**TASK:**
Set down every entry exactly as it stands, omitting any picture.

──────── PROVIDED MATERIAL ────────

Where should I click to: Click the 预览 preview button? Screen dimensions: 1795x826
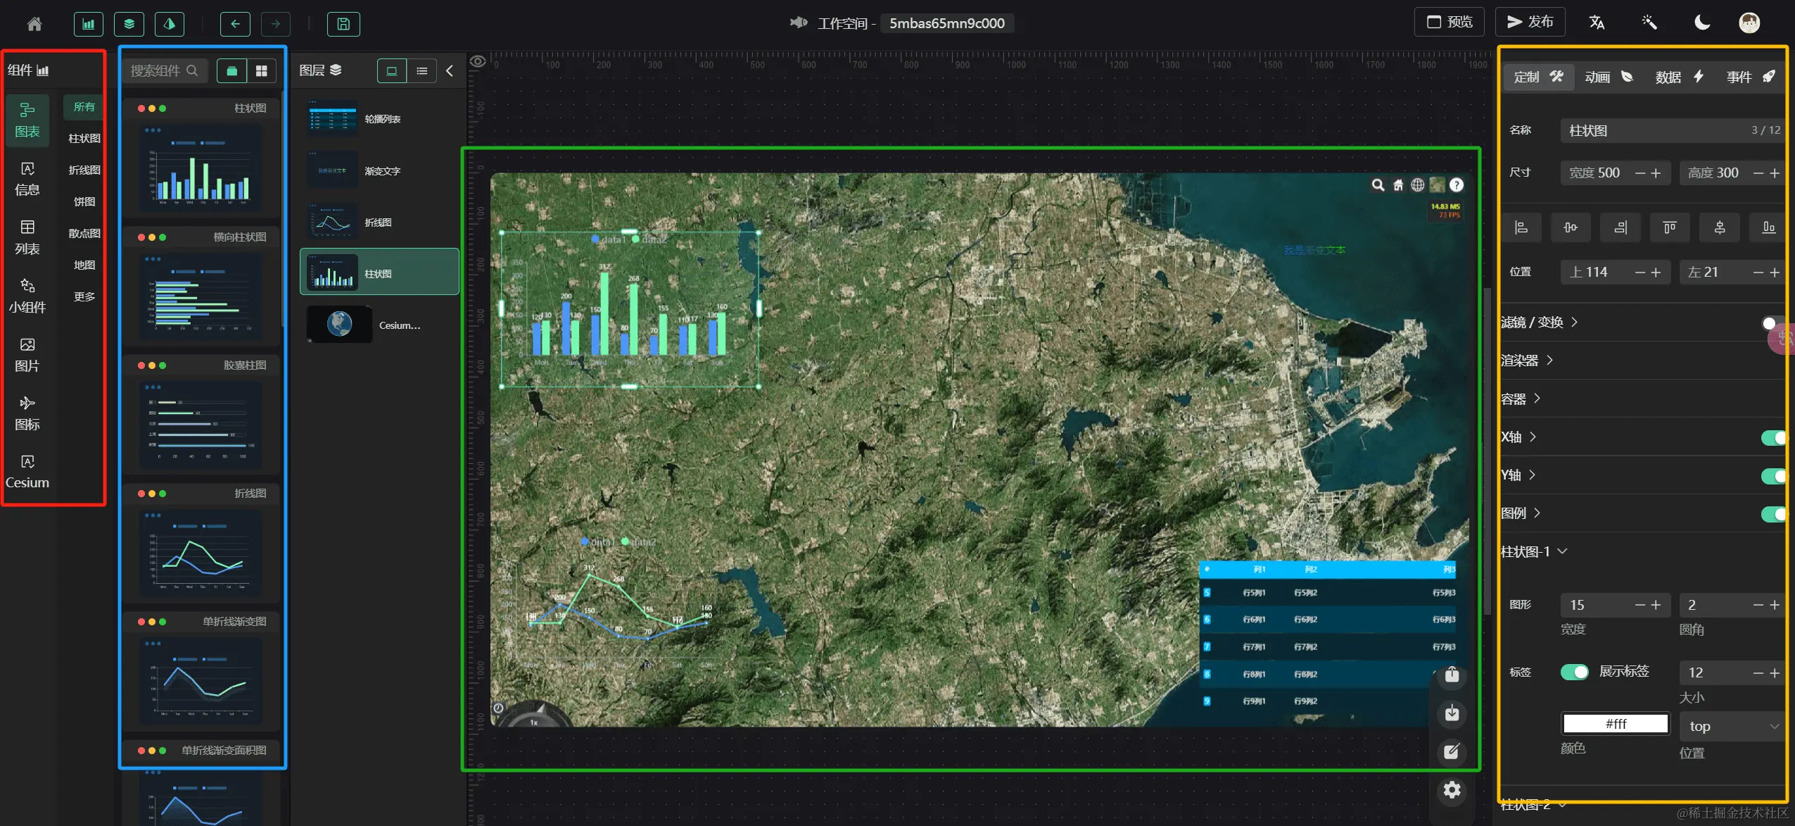(x=1449, y=22)
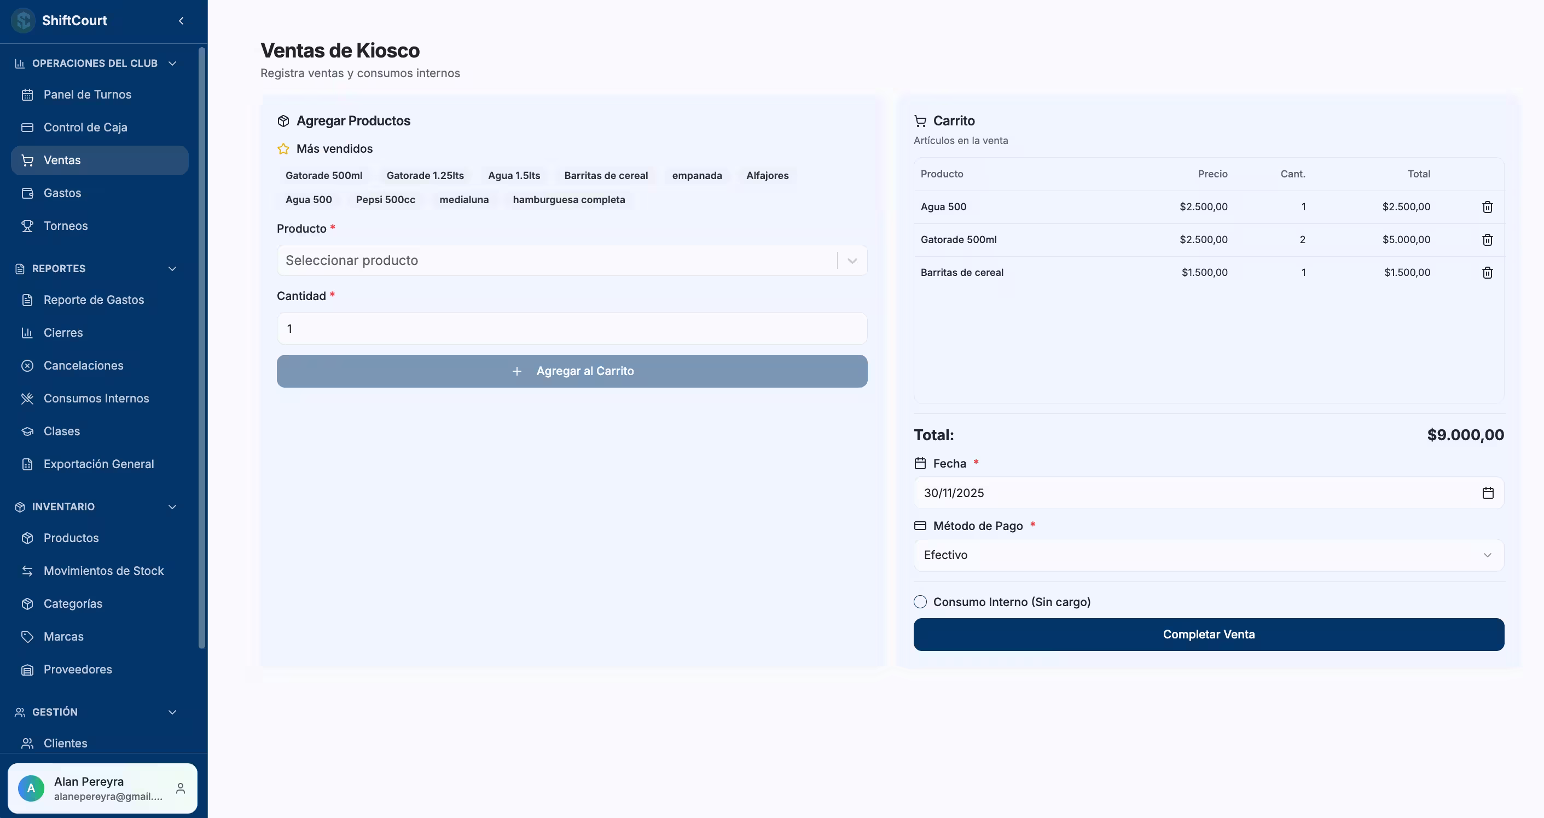Click the calendar icon in the Fecha field
1544x818 pixels.
tap(1488, 492)
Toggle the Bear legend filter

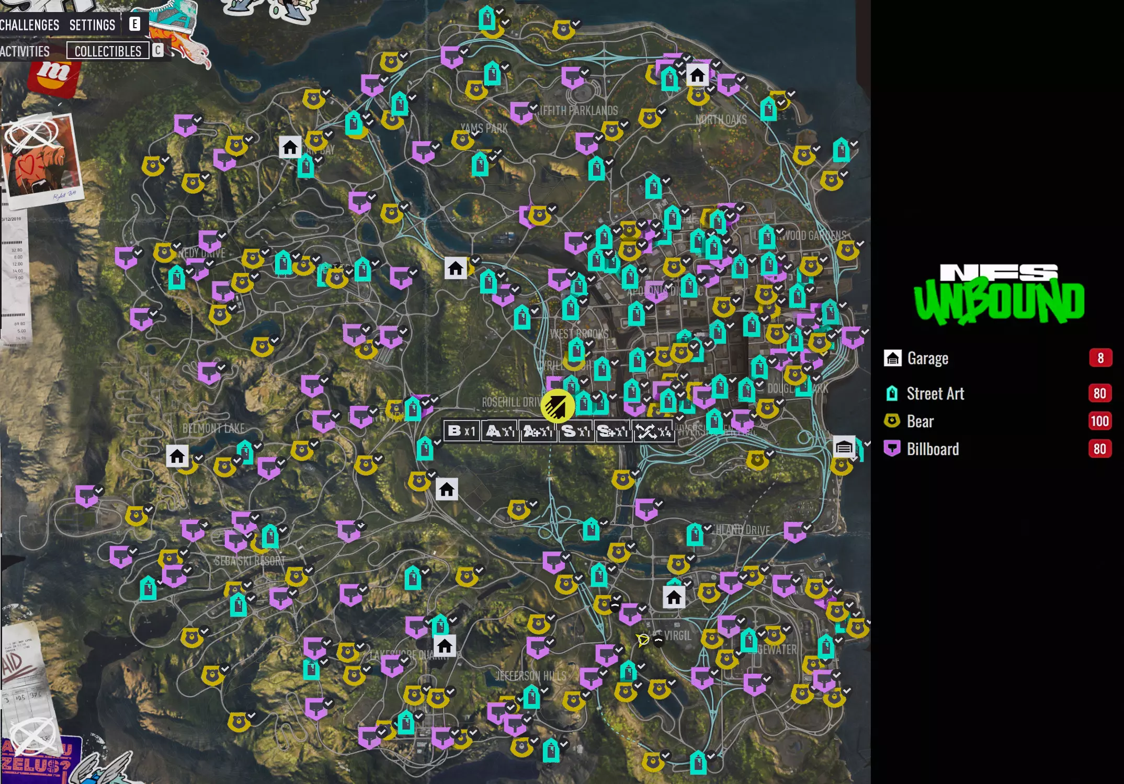[x=919, y=421]
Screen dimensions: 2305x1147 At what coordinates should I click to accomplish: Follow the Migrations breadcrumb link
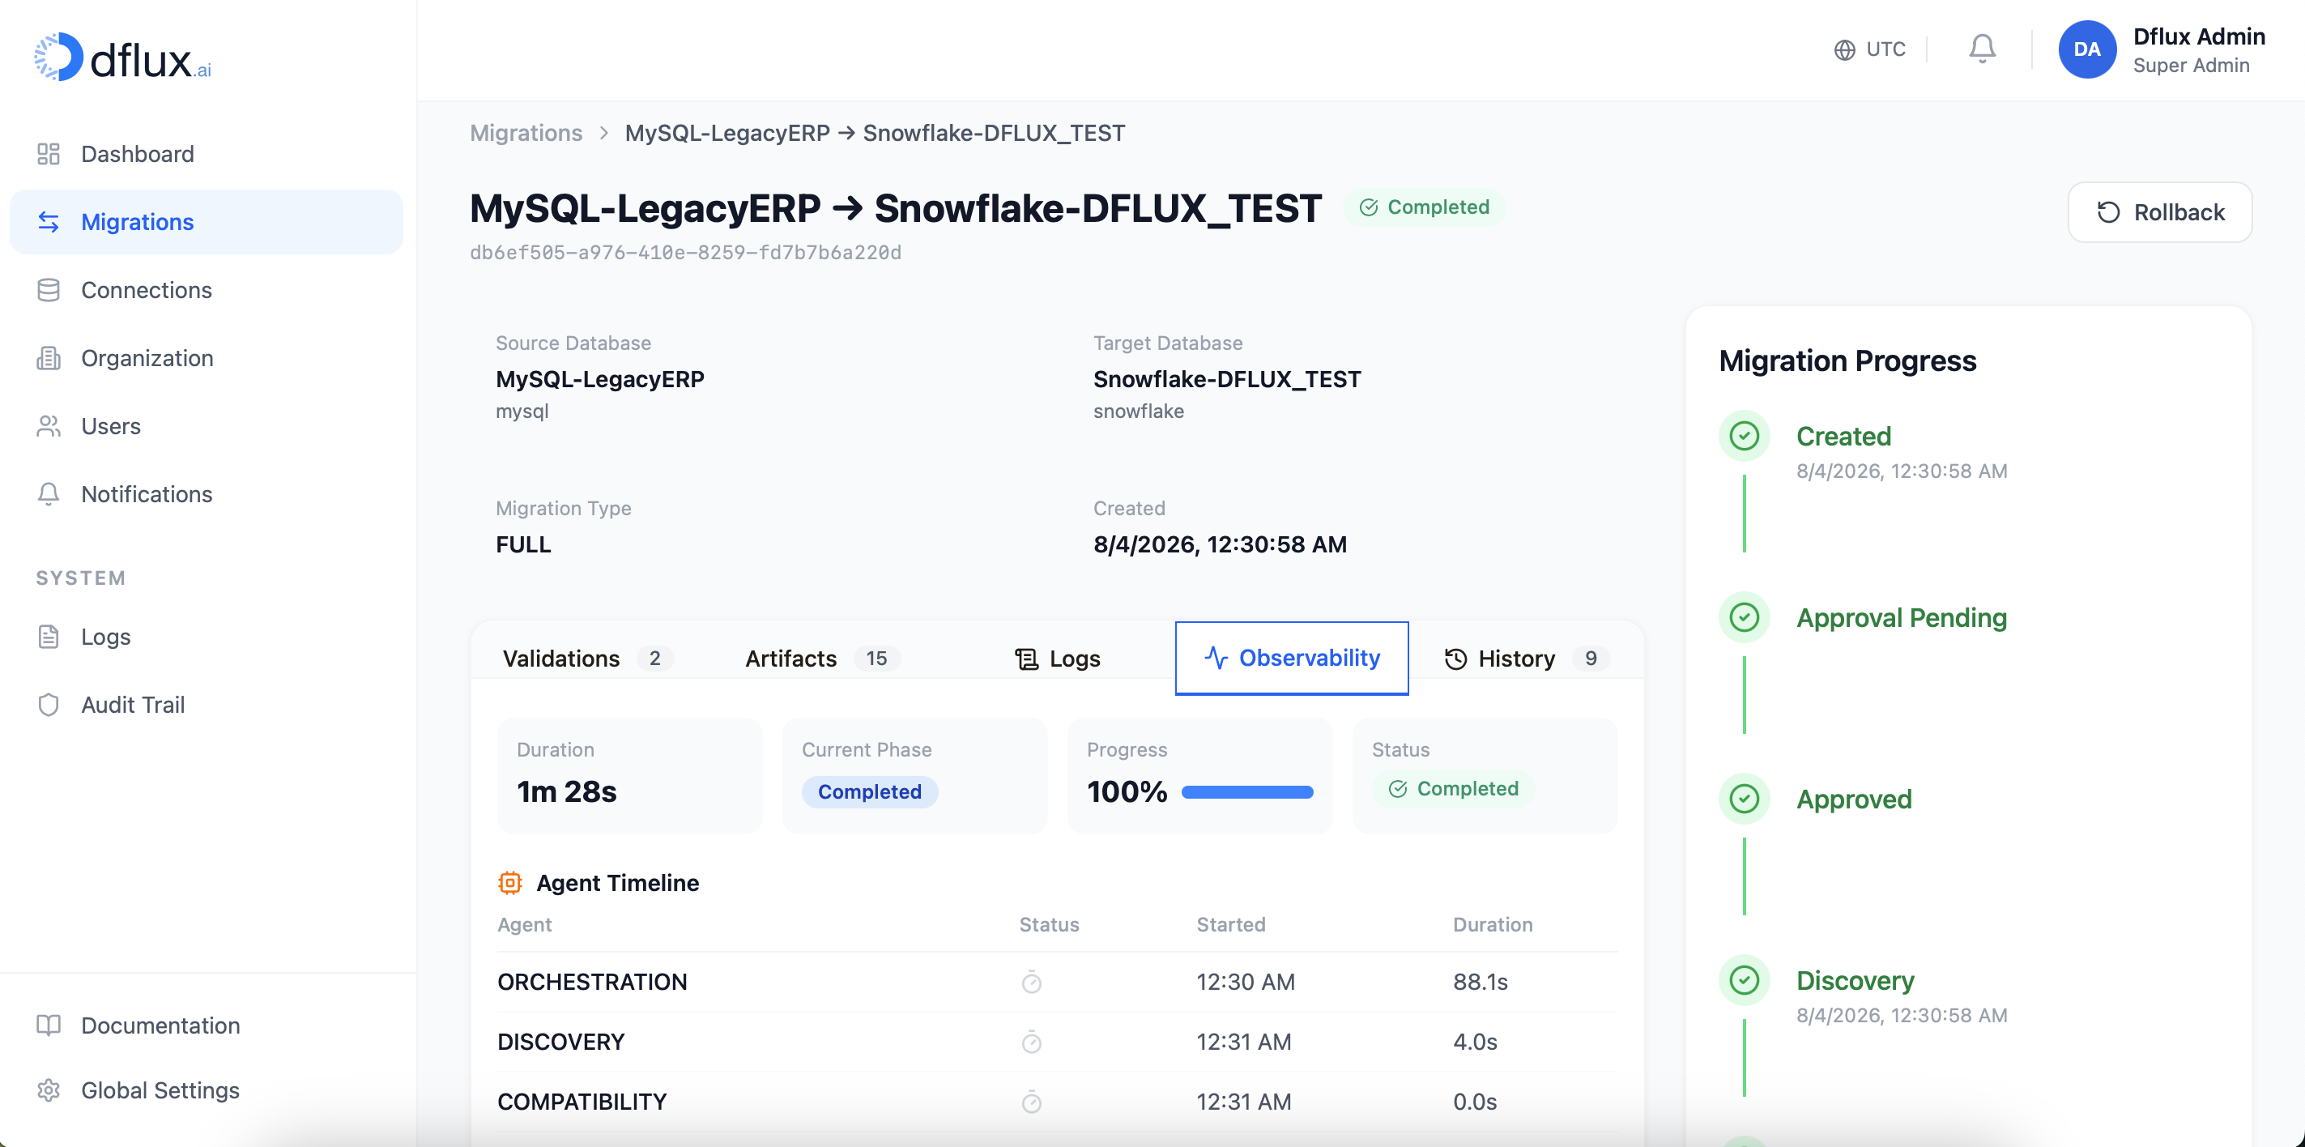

────────

**TASK RESULT:**
Where should I click to: Click the 预览 preview button? Screen dimensions: 1795x826
(x=1449, y=22)
Click the calendar icon in the Fecha field
1544x818 pixels.
tap(1488, 492)
Toggle the Bear legend filter

[x=919, y=421]
Screen dimensions: 2305x1147 At what coordinates should I click to accomplish: Follow the Migrations breadcrumb link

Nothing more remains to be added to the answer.